Legal tussle erupts over bones of Richard III

August 16, 2013 07:34 pm | Updated June 13, 2016 03:27 am IST - LONDON

This is an undated file photo released by the University of Leicester, England, of remains found underneath a car park in September 2012 in Leicester, which have been declared "beyond reasonable doubt" to be the long lost remains of England's King Richard III, missing for 500 years.

This is an undated file photo released by the University of Leicester, England, of remains found underneath a car park in September 2012 in Leicester, which have been declared "beyond reasonable doubt" to be the long lost remains of England's King Richard III, missing for 500 years.

He has been deposed, reviled, buried and dug up, and now a new battle looms over England’s King Richard III.

A British High Court judge on Friday granted a group of Richard’s relatives permission to challenge plans to rebury the 15-century monarch in the central England city of Leicester, where his remains were found last year.

Judge Charles Haddon-Cave said the Plantagenet Alliance could take action against the government and the University of Leicester though he hoped the dispute could be settled out of court.

“In my view, it would be unseemly, undignified and unedifying to have a legal tussle over these royal remains,” the judge said, urging the opposing sides “to avoid embarking on the (legal) Wars of the Roses Part 2.”

Richard was deposed and killed in a battle near Leicester in 1485, and quickly buried without a coffin in a now-demolished church in the city, which is 160 km north of London. A skeleton found under a Leicester parking lot last year was identified as the king through DNA tests, bone analysis and other scientific scrutiny.

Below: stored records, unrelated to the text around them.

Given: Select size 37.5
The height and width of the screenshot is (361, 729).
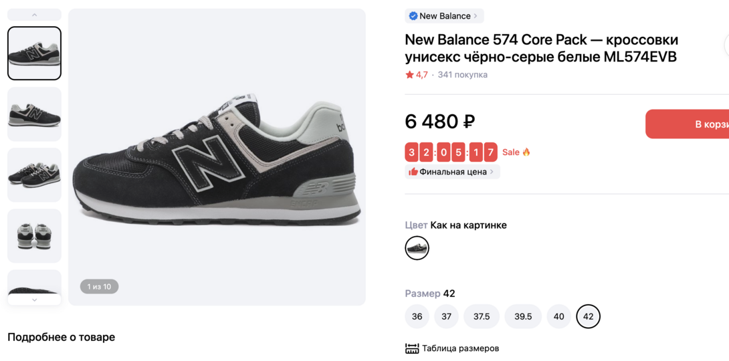Looking at the screenshot, I should click(x=482, y=316).
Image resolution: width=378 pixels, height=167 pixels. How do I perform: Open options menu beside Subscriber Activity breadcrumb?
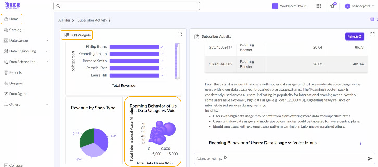point(110,20)
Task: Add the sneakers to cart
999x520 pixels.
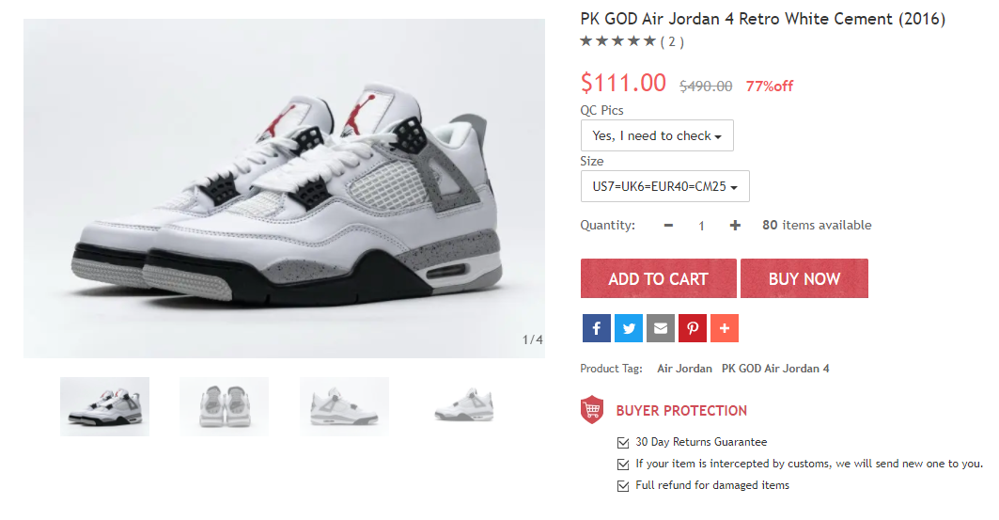Action: coord(658,278)
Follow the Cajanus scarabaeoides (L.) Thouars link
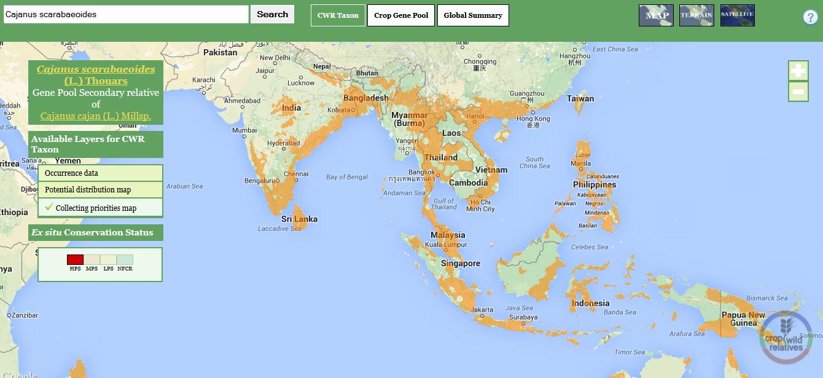The image size is (823, 378). (x=96, y=75)
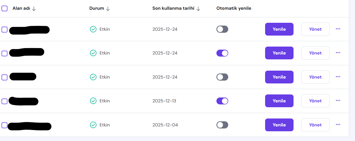Screen dimensions: 355x141
Task: Click sort arrow next to Durum
Action: (x=108, y=9)
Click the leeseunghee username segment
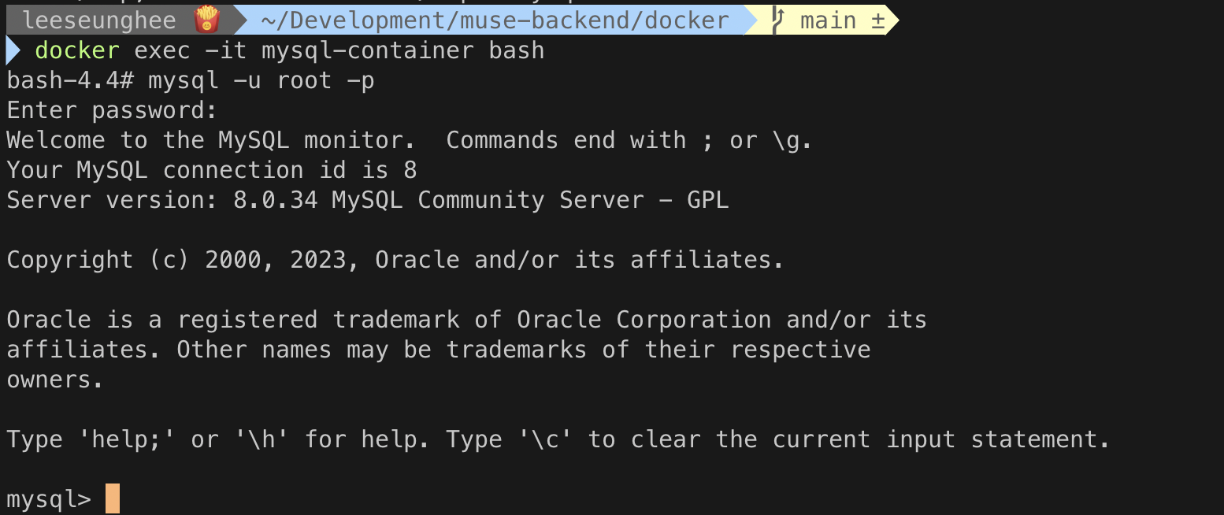1224x515 pixels. [98, 20]
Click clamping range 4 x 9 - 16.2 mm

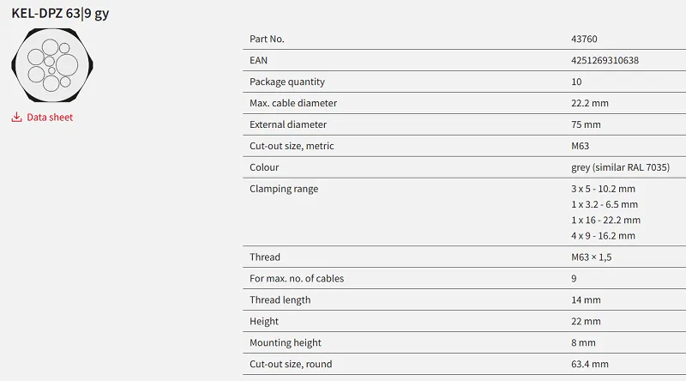[603, 236]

The discovery thrilled history buffs but sparked a scuffle over where the last British monarch to die in battle should be reburied.

The government gave Leicester Cathedral a license to rebury the king, but the relatives’ group wants him interred in the northern England city of York, claiming it was Richard’s wish.

Richard belonged to the House of York, one of two branches of the Plantagenet dynasty involved in a 15 century battle for the crown known as the Wars of the Roses.

The judge said the Plantagenet Alliance could take its case to court, but hoped legal battle could be avoided by setting up an independent advisory panel to recommend the best burial site.

Neither the alliance nor the government had any immediate comment on the ruling.